* Records from a data source:

[Start of Attachment]

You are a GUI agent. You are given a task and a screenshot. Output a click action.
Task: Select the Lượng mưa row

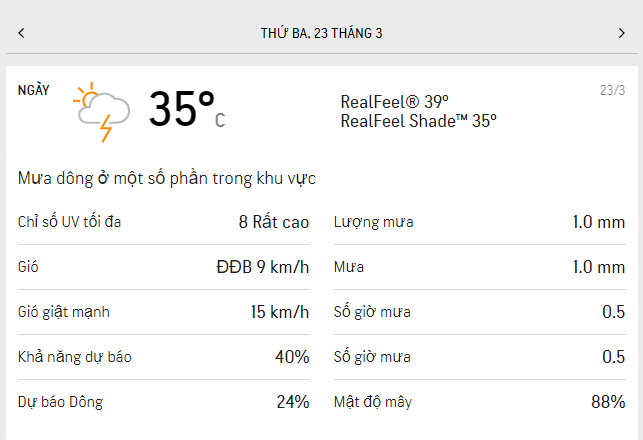tap(479, 222)
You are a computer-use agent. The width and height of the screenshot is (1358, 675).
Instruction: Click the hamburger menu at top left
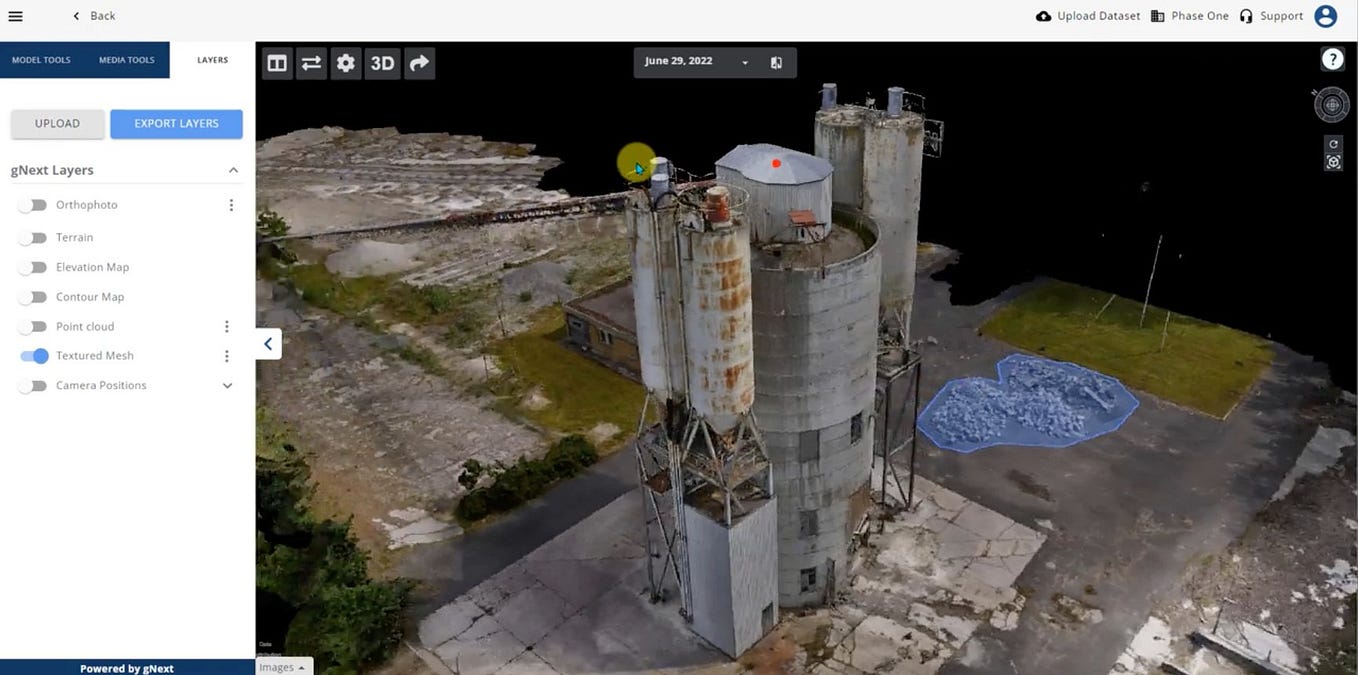15,15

[End of Attachment]

For each record, return its text exactly and leave any picture out.

* RESPONSE AREA:
You are a GUI agent. You are given a task and a screenshot. Output a click action.
Task: Select the Lượng mưa row

tap(479, 222)
You are a computer-use agent. The width and height of the screenshot is (1358, 675).
Instruction: Click the hamburger menu at top left
15,15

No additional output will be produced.